Un PDF envoyé par e-mail est-il une facture électronique ?

Non. Une facture PDF envoyée par e-mail n’est pas une facture électronique au sens de la réforme. La facture électronique doit comporter des données structurées et transiter par une plateforme agréée (article 289 bis du CGI).

Les micro-entrepreneurs en franchise de TVA sont-ils concernés ?

Oui. Dès lors qu’ils exercent une activité économique indépendante à titre habituel, ils sont assujettis à la TVA (même s’ils n’en sont pas redevables) et entrent dans le champ de la réforme, au moins en réception à partir de septembre 2026 et en émission à partir de septembre 2027.

Et les SCI, SARL, SASU, EURL — sont-elles concernées ?

Toute société assujettie à la TVA (SARL, SASU, EURL…) doit pouvoir recevoir des factures électroniques dès le 1er septembre 2026, puis les émettre au 1er septembre 2027 (dès 2026 pour les GE/ETI). Les SCI civiles non assujetties à la TVA ne sont pas dans le champ de la réforme ; une SCI assujettie (location commerciale, ventes, option) y est soumise aux mêmes dates que les PME.

Être en capacité de recevoir en 2026, ça veut dire devoir émettre aussi ?

Non, et c’est une confusion fréquente. L’obligation de réception (1er septembre 2026) impose d’être joignable en dématérialisé : apparaître dans l’annuaire tenu par le portail public de facturation avec un point de réception identifié. Elle ne déclenche pas l’obligation d’émission, qui n’arrive pour les PME et micro-entreprises qu’au 1er septembre 2027. Concrètement, un micro-entrepreneur peut passer la phase 2026 avec la réception de base du portail public (gratuite) et continuer à envoyer ses propres factures comme aujourd’hui — il choisira une plateforme agréée quand l’émission deviendra obligatoire. Attention toutefois : le portail public ne couvre pas tous les besoins (la DGFiP le précise dans sa FAQ « idées reçues »), et s’inscrire tôt à une plateforme agréée sécurise la transition.

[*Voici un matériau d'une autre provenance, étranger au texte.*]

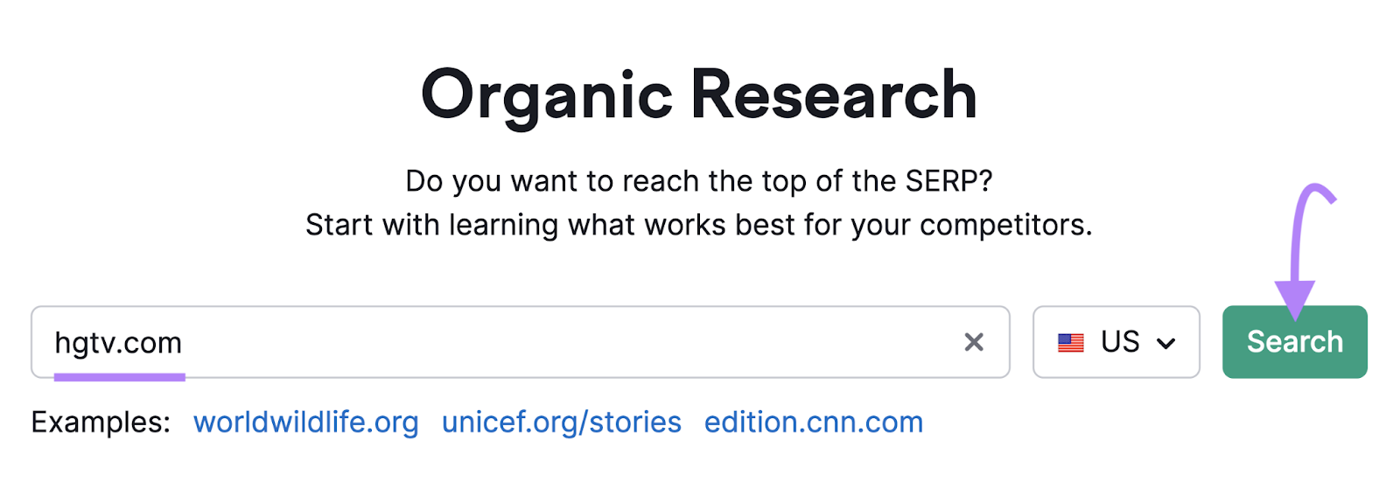This screenshot has height=503, width=1400.
Task: Click the purple underline beneath hgtv.com
Action: (x=119, y=377)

Faut-il choisir la même plateforme que son client ?

Non. Chaque entreprise est libre de choisir sa plateforme agréée. Les plateformes s’échangent les factures entre elles automatiquement.

La facturation électronique remplace-t-elle les déclarations de TVA ?

Pas immédiatement. La DGFiP indique que les déclarations de TVA restent obligatoires pour le moment. La réforme vise à terme à simplifier les obligations déclaratives, mais cette évolution n’est pas encore effective.


Sources : Entreprendre Service Public (fiches F39785, F23208 ; vérifiées en 2026) ; impots.gouv.fr (FAQ facturation électronique, janvier 2026) ; loi n° 2023-1322 du 29 décembre 2023, article 91 ; décret n° 2026-677 du 27 juillet 2026.